JUNGBRUNNEN1, a Reactive Oxygen Species-Responsive NAC Transcription Factor, Regulates Longevity in Arabidopsis

WU A ; ALLU A ; GARAPATI P; SIDDIQUI H; DORTAY H; ZANOR MI; ASENSI-FABBADO MA; MUNNE BOSCH S; ANTONIO C ; TOHGE T ; FERNIE A; KAUFMANN K ; XUE GP; MUELLER-ROBER B; BALAZADEH S

PLANT CELL

AMER SOC PLANT BIOLOGISTS

Lugar: Rockville; Año: 2012 vol. 24 p. 482 - 506

1040-4651

The transition from juvenility over maturation to senescence is a complex process involving multiple transcription factors and regulatory circuits, most of which are currently only vaguely defined. Here we identify JUNGBRUNNEN1 (JUB1), a NAC transcription factor gene rapidly induced by hydrogen peroxide (H2O2), as a central regulator of juvenility in Arabidopsis thaliana. Overexpression of JUB1 under constitutive and inducible promoters strongly delays senescence, enhances tolerance to various abiotic stresses including oxidative stress, and dampens the intracellular H2O2 level. In contrast, precocious senescence and lowered tolerance to abiotic stress were evident in the jub1-1 knock-down line. In vitro binding site selection identified the preferred JUB1 binding site containing RRYGCCGT as its core sequence. The JUB1 binding site is present within the 5´ upstream regulatory region of DREB2A, a transcription factor playing an important role in abiotic stress responses. In accordance with this, JUB1 transactivates DREB2A expression in mesophyll cell protoplasts and transgenic plants and binds in vitro an in vivo to the DREB2A promoter. Transcriptome profiling of JUB1 overexpressors revealed elevated expression of several reactive oxygen species (ROS) responsive genes, including various heat shock protein (HSP) and ROS scavenging glutathione S-transferase (GST) genes, whose expression is further induced by H2O2 treatment.
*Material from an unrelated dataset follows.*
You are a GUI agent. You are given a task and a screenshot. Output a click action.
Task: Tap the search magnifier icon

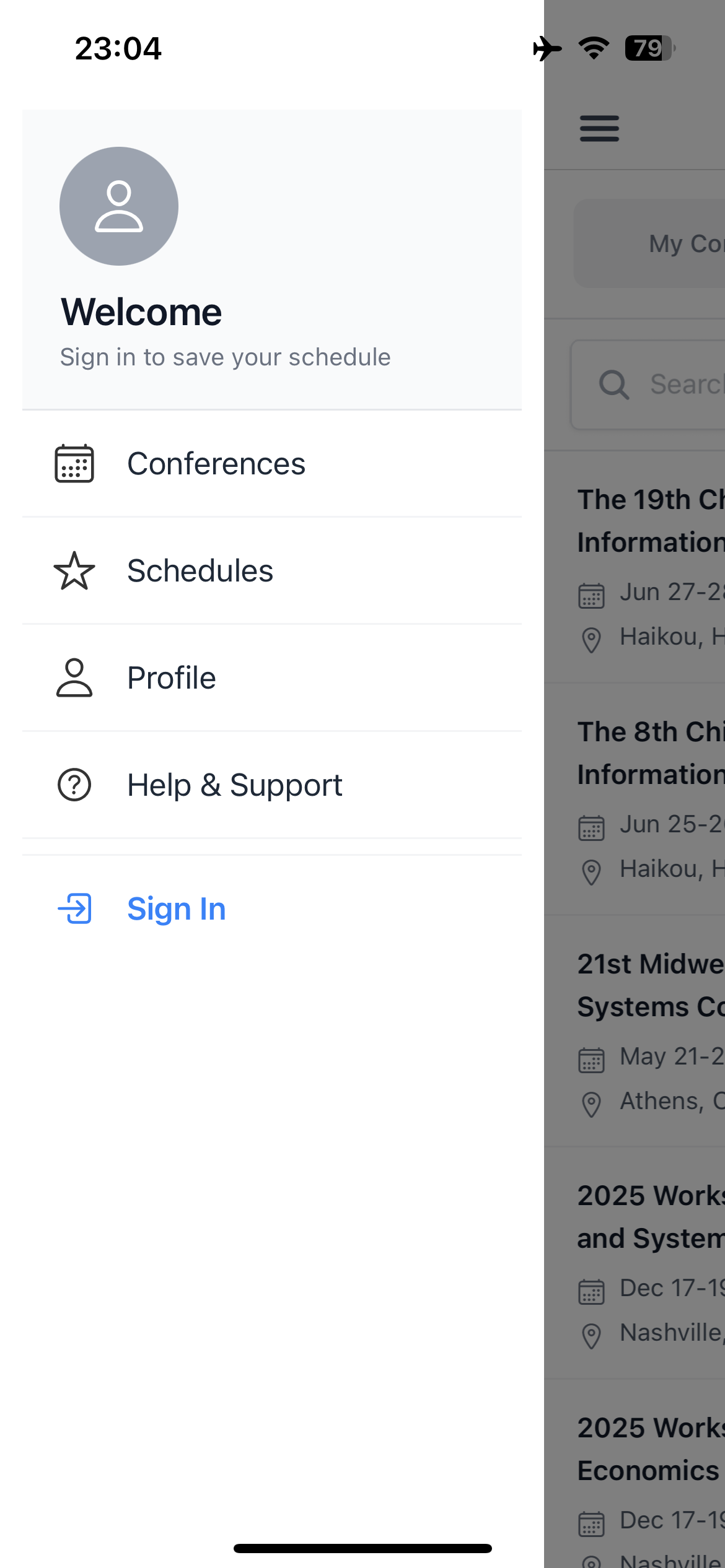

Metabolite profiling revealed that levels of proline and trehalose were significantly elevated in JUB1 overexpression plants, in accordance with their enhanced abiotic stress tolerance. We hypothesize that JUB1 constitutes a central regulator of a finely tuned control system that modulates cellular H2O2 level and primes the plants for upcoming stress through a gene regulatory network that involves DREB2A.